MATERIAL SHOWN START
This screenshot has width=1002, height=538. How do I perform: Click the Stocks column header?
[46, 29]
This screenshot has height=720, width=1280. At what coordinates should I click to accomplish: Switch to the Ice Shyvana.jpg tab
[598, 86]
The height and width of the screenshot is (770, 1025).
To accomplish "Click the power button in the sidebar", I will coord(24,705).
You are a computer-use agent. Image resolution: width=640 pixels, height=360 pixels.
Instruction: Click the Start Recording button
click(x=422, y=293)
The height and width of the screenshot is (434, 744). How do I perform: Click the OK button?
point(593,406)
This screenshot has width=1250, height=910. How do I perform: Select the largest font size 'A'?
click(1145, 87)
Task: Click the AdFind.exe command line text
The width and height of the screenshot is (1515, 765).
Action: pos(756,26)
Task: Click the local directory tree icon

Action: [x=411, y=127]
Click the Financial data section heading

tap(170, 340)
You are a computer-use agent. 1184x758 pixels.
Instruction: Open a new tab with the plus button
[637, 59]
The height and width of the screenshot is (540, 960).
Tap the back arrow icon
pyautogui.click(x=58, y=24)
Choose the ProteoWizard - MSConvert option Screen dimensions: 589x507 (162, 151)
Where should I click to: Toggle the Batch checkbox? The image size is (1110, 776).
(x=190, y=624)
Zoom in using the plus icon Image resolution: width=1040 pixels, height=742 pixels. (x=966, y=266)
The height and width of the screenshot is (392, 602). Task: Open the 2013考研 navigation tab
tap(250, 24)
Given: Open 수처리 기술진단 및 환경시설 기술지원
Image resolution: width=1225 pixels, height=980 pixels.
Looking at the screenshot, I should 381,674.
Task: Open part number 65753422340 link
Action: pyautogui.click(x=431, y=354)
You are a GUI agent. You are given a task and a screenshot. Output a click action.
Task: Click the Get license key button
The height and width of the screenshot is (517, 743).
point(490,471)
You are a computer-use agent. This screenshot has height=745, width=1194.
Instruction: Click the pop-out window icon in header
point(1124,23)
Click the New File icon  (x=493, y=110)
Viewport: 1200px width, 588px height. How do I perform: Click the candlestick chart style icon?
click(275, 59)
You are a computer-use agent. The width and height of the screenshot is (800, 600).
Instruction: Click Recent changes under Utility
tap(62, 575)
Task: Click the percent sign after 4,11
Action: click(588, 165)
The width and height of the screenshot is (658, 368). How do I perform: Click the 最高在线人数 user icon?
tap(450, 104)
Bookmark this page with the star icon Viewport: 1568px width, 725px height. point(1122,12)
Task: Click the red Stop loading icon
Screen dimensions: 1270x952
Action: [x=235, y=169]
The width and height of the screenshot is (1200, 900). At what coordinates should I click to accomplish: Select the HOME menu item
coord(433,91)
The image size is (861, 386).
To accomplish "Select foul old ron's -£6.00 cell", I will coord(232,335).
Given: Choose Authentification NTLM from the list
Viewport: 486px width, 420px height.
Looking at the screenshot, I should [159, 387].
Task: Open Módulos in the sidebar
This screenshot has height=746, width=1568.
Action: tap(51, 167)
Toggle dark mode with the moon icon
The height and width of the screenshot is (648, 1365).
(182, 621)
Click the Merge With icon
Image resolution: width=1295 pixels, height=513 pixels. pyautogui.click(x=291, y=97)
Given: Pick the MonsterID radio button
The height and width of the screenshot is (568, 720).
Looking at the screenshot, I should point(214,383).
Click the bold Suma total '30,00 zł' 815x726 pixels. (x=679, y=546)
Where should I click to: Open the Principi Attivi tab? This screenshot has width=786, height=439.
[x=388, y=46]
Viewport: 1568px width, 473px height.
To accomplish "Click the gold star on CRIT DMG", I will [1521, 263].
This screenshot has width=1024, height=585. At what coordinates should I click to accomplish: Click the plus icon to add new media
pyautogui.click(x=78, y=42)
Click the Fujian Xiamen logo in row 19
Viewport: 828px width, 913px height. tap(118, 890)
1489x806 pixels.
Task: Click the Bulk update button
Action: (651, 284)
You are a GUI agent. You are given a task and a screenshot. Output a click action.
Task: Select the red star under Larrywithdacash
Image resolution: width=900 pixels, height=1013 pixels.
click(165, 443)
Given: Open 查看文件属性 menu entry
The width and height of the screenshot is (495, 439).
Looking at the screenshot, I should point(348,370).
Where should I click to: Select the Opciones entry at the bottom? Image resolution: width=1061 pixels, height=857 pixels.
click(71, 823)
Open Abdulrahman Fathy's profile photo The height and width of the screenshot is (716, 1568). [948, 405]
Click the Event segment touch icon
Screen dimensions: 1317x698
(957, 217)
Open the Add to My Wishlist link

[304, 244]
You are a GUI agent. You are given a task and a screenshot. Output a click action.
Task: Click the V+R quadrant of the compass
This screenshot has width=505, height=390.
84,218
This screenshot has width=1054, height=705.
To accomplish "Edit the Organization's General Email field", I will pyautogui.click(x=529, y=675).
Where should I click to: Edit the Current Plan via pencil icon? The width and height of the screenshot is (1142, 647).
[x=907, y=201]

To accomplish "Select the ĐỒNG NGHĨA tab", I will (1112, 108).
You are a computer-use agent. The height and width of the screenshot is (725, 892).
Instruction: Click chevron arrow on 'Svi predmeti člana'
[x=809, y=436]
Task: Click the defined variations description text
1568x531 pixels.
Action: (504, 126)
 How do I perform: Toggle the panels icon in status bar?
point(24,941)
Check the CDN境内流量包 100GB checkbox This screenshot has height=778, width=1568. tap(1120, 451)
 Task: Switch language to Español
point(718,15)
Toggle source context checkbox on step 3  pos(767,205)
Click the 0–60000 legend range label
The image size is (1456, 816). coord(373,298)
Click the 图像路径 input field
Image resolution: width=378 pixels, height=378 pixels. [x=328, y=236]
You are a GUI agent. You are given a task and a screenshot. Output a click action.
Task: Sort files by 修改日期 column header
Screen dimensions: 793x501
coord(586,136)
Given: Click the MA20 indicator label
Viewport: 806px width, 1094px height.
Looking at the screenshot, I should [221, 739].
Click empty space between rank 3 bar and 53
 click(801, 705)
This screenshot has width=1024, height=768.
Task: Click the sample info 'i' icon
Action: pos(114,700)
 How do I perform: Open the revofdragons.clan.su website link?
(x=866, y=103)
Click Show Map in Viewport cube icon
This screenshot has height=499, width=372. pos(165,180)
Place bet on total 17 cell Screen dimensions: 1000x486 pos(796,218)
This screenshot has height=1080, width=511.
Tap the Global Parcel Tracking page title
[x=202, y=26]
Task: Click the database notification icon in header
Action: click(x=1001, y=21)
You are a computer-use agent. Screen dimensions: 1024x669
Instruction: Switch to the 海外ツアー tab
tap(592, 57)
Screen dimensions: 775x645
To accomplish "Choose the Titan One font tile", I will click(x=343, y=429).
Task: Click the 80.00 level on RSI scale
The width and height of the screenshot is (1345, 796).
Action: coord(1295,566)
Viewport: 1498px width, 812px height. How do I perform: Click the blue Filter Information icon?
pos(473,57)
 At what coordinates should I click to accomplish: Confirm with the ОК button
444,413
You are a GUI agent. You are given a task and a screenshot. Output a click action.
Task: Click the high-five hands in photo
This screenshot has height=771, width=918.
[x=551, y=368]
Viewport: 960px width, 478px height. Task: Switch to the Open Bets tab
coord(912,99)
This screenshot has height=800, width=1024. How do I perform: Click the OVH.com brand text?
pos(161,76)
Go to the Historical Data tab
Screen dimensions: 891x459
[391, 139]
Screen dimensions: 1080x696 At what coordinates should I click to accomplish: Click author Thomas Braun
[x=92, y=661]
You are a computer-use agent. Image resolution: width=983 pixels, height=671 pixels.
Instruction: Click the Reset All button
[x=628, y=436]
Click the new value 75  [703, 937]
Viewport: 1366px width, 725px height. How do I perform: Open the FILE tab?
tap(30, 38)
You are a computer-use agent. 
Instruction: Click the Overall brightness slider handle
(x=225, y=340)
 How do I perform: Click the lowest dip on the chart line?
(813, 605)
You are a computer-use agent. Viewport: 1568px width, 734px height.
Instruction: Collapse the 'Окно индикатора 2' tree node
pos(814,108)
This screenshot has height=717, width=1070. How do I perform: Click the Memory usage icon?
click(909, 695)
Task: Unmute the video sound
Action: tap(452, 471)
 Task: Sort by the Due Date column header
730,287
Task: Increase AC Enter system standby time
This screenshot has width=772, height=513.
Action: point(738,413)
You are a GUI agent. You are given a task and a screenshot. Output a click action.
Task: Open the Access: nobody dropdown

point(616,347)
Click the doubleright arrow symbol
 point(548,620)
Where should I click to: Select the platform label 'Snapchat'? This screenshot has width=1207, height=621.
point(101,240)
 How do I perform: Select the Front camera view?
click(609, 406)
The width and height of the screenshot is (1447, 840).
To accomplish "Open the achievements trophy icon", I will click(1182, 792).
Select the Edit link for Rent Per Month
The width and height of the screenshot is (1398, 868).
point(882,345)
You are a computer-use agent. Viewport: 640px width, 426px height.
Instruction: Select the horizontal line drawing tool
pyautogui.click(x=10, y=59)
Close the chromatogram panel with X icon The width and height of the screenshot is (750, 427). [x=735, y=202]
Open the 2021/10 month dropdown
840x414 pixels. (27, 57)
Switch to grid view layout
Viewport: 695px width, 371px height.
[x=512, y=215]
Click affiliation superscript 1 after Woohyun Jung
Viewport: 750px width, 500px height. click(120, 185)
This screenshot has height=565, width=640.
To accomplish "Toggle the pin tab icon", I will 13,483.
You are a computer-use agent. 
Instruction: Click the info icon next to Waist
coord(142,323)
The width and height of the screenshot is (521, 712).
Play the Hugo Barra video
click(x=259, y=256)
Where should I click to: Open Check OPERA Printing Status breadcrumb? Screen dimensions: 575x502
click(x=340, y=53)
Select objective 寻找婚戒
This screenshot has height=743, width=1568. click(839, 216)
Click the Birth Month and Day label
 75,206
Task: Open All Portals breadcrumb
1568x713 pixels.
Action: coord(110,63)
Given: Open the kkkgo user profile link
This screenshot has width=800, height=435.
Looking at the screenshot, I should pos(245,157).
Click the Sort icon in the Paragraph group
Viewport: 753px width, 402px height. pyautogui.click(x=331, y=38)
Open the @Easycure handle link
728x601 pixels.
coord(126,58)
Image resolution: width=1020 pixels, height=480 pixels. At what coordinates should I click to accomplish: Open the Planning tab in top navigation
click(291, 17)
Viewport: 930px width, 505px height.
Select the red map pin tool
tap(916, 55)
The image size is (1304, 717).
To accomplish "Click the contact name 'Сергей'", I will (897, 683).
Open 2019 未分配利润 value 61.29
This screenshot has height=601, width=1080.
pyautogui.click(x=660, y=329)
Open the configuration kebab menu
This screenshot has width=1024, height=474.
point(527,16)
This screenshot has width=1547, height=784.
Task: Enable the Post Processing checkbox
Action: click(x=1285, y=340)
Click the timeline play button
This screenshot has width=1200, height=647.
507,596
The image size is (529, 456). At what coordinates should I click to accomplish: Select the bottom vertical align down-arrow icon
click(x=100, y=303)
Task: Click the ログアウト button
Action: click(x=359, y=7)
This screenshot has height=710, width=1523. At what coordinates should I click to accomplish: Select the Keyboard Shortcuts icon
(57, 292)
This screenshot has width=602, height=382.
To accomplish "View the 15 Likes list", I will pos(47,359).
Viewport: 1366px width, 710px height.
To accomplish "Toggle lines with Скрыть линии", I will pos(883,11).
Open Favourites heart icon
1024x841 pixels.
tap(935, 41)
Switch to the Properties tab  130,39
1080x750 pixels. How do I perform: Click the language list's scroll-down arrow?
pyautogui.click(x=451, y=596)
MATERIAL SHOWN END
[ACTIVITY] Output exactly the lines of the material above from the one containing "Task: Click the 80.00 level on RSI scale" up to and including the one containing "You are a computer-use agent. Image resolution: width=983".

[RESPONSE]
Task: Click the 80.00 level on RSI scale
The width and height of the screenshot is (1345, 796).
Action: coord(1295,566)
Viewport: 1498px width, 812px height. How do I perform: Click the blue Filter Information icon?
pos(473,57)
 At what coordinates should I click to accomplish: Confirm with the ОК button
444,413
You are a GUI agent. You are given a task and a screenshot. Output a click action.
Task: Click the high-five hands in photo
This screenshot has height=771, width=918.
[x=551, y=368]
Viewport: 960px width, 478px height. Task: Switch to the Open Bets tab
coord(912,99)
This screenshot has height=800, width=1024. How do I perform: Click the OVH.com brand text?
pos(161,76)
Go to the Historical Data tab
Screen dimensions: 891x459
[391, 139]
Screen dimensions: 1080x696 At what coordinates should I click to accomplish: Click author Thomas Braun
[x=92, y=661]
You are a computer-use agent. Image resolution: width=983 pixels, height=671 pixels.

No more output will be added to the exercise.